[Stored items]
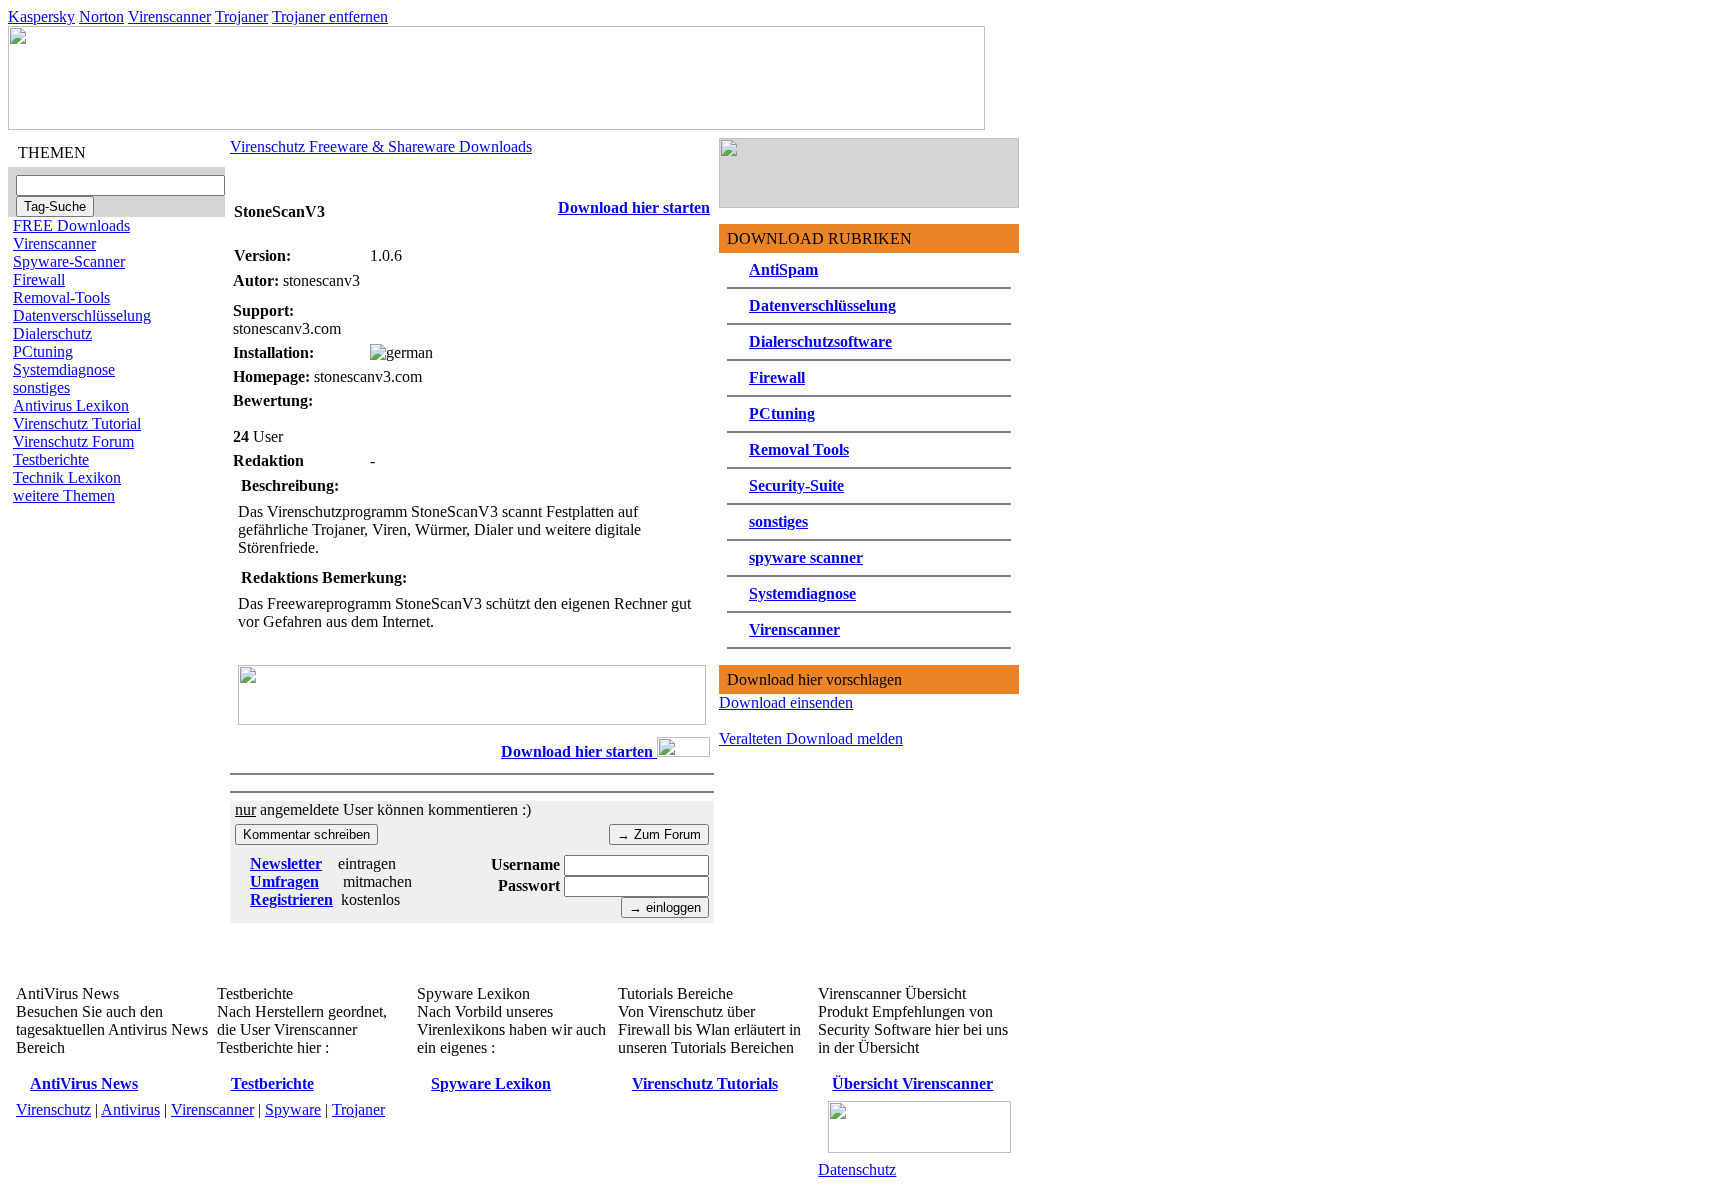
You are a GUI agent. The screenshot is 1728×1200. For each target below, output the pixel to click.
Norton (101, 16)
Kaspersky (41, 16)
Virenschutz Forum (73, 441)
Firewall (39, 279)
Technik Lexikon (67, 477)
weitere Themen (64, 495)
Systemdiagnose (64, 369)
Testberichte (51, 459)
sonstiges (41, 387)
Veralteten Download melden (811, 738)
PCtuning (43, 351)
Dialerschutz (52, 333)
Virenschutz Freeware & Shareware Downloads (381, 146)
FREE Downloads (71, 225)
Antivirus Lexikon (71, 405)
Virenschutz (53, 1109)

--

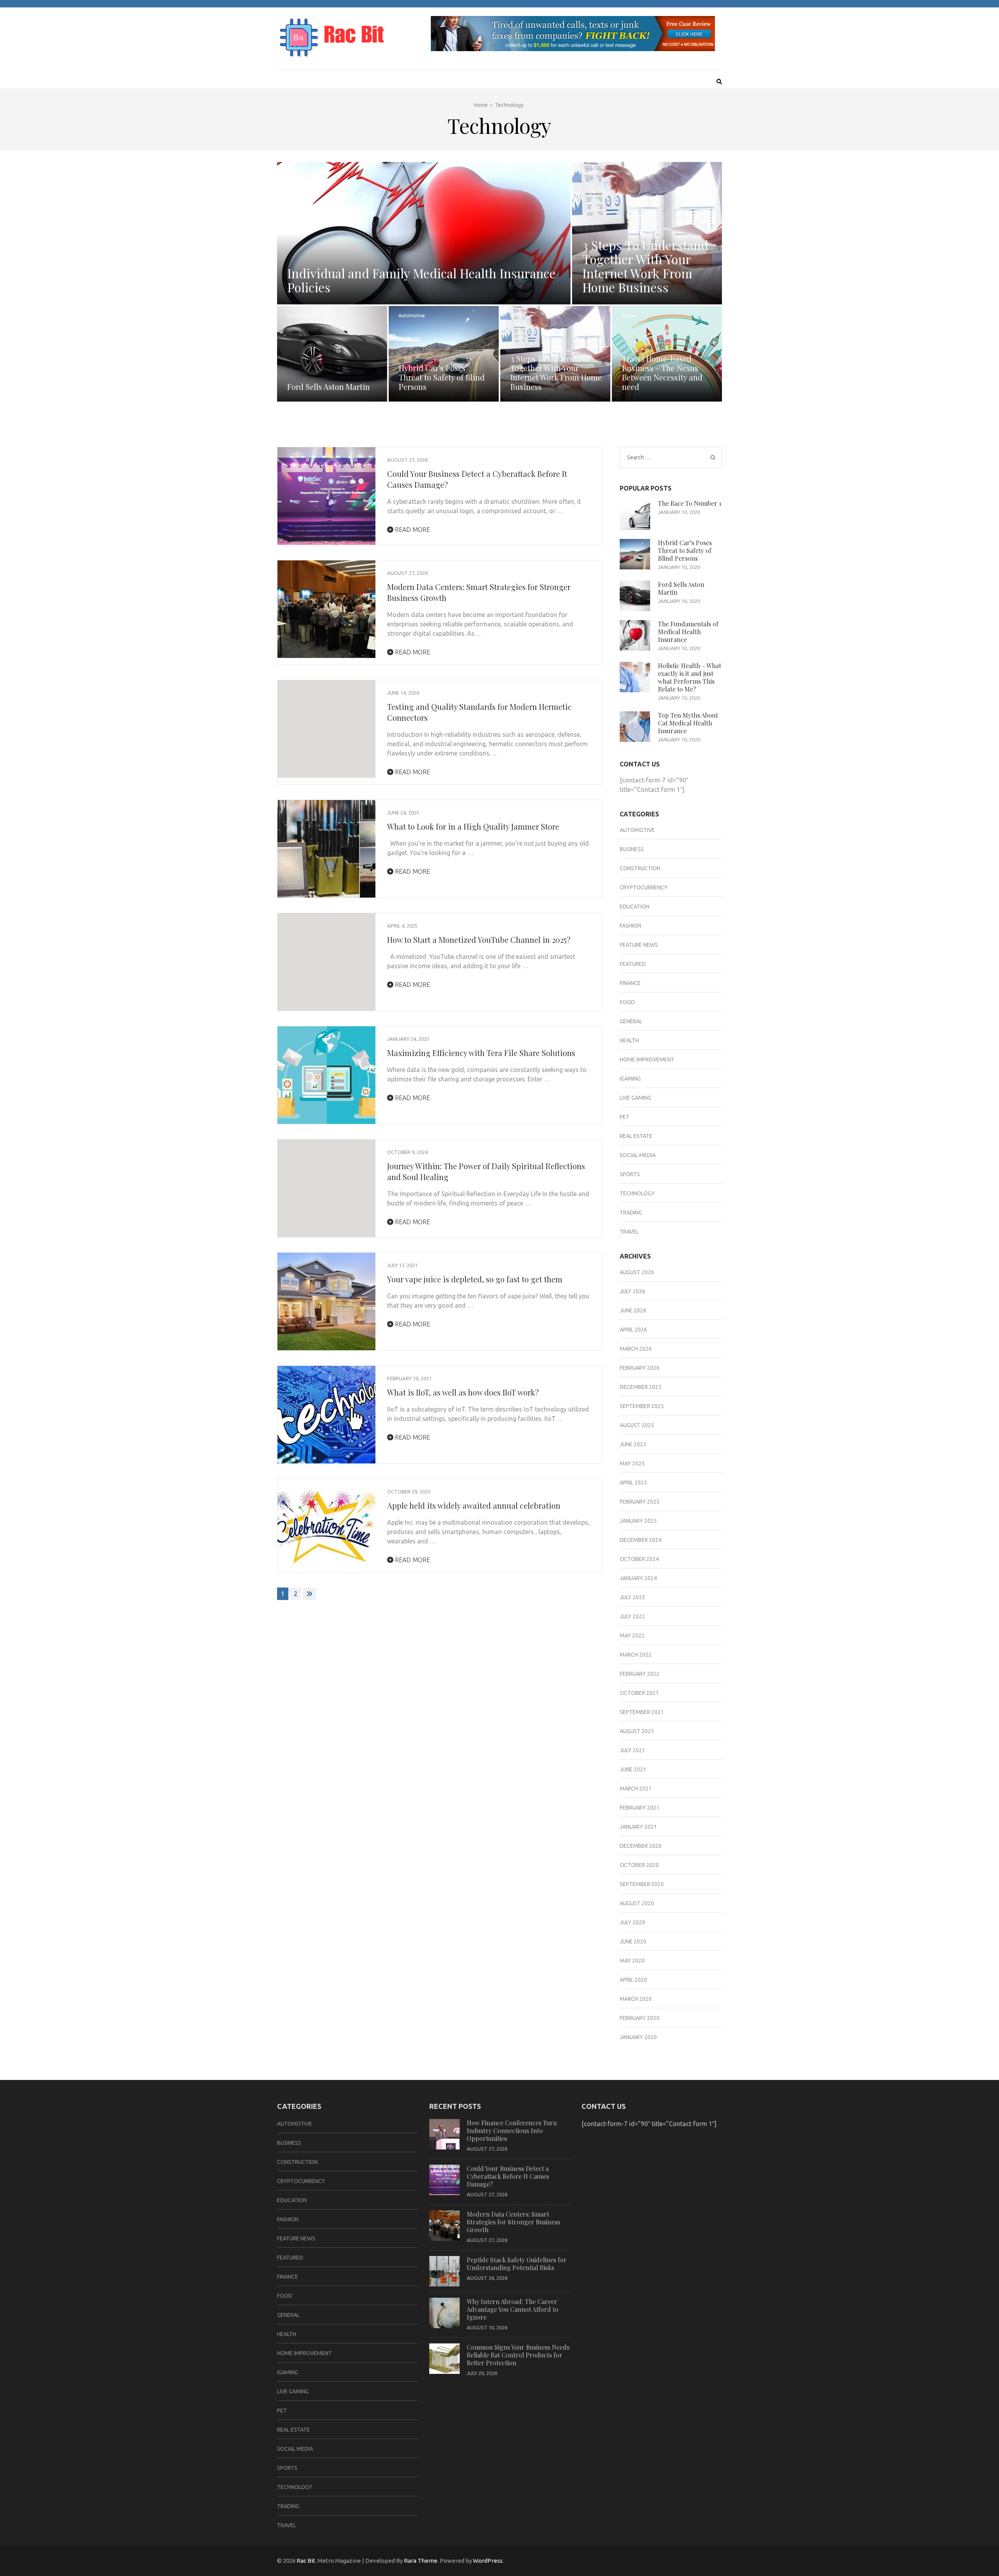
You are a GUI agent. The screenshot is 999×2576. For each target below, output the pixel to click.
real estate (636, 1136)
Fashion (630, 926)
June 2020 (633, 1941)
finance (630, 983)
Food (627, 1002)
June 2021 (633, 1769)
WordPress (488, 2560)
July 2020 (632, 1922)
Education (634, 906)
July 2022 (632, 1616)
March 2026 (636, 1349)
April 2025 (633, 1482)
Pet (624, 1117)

* Activity: When you reach the line holding "Systemdiagnose (64, 369)" in the records above, begin reproducing exactly, stop after the line holding "Virenschutz (53, 1109)", and output nothing else.

* Solution for this exercise:
Systemdiagnose (64, 369)
Testberichte (51, 459)
sonstiges (41, 387)
Veralteten Download melden (811, 738)
PCtuning (43, 351)
Dialerschutz (52, 333)
Virenschutz Freeware & Shareware Downloads (381, 146)
FREE Downloads (71, 225)
Antivirus Lexikon (71, 405)
Virenschutz (53, 1109)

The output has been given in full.